Flut-Tragödie von Sizilien löst Debatte über illegales Bauen aus

Der tragische Tod von neun Mitgliedern einer Familie in einem überfluteten Haus hat in Italien eine Debatte über die Gefahren des illegalen Bauens ausgelöst.
Update vom 4. Juli 2019: In Italien ist der Vulkan Stromboli ausgebrochen. Die Eruption jagte Touristen und Einwohnern Angst und Schrecken ein, ein Mensch kam ums Leben.
Flut-Tragödie von Sizilien löst Debatte über illegales Bauen aus
Rom - Das Unglückshaus in Casteldaccia auf Sizilien war ohne Genehmigung viel zu nah an einem Flussufer erbaut worden und hätte längst abgerissen werden müssen, sagte der Bürgermeister des Ortes am Montag.
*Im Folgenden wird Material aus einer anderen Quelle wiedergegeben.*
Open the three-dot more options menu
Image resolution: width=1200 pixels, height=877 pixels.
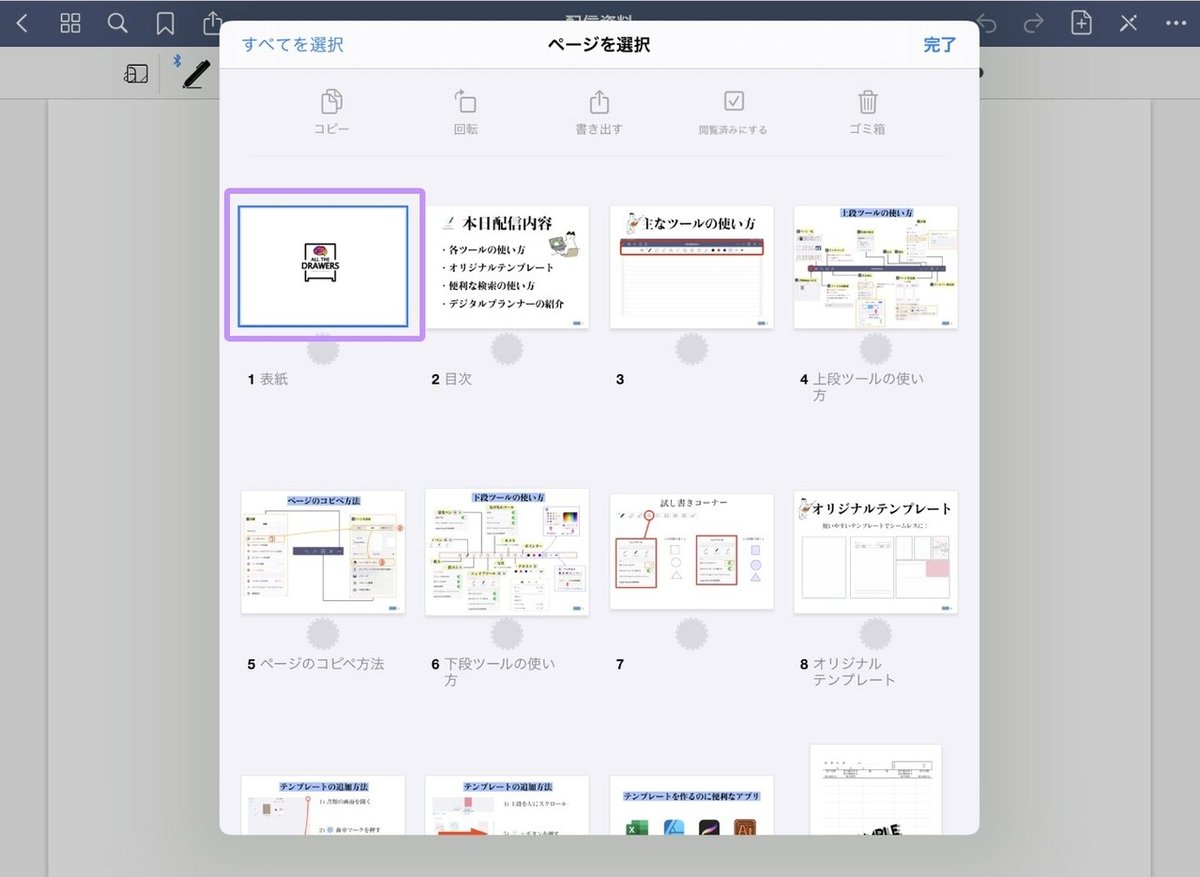[x=1178, y=22]
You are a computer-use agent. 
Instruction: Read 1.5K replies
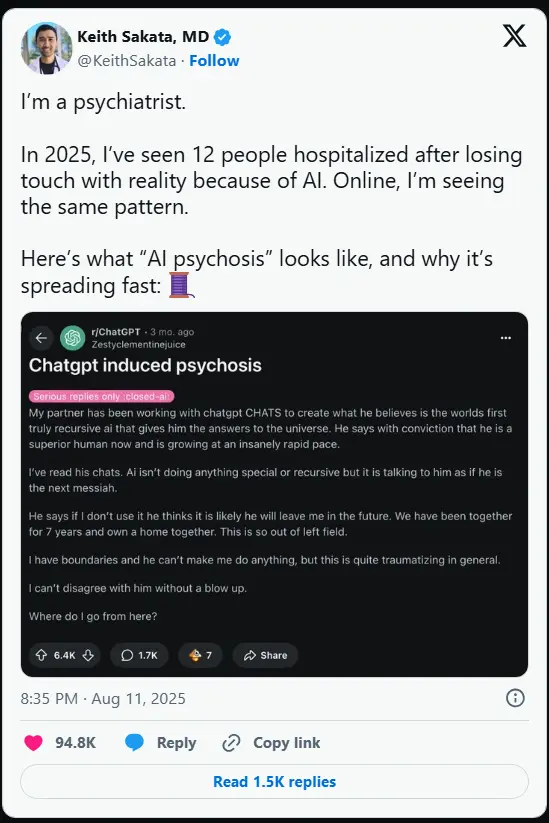pyautogui.click(x=274, y=782)
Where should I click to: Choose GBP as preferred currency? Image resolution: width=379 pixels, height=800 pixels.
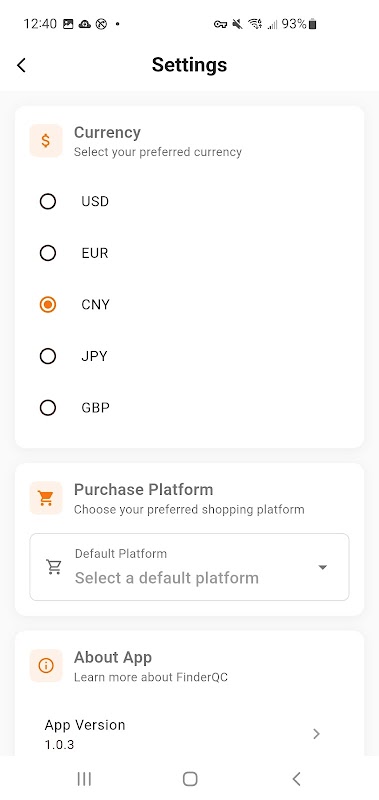(x=48, y=408)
Die behördliche Abrissanordnung von 2008 sei aber einfach ignoriert worden.
In der Nacht zu Sonntag war der Wasserstand in dem Fluss nach starken Regenfällen sprunghaft gestiegen. Das Landhaus am Ufer wurde überflutet, neun Angehörige einer Familie - vom Baby bis zur Großmutter - kamen ums Leben. Am Dienstag sollte für sie ein Trauergottesdienst in der Kathedrale von Palermo stattfinden.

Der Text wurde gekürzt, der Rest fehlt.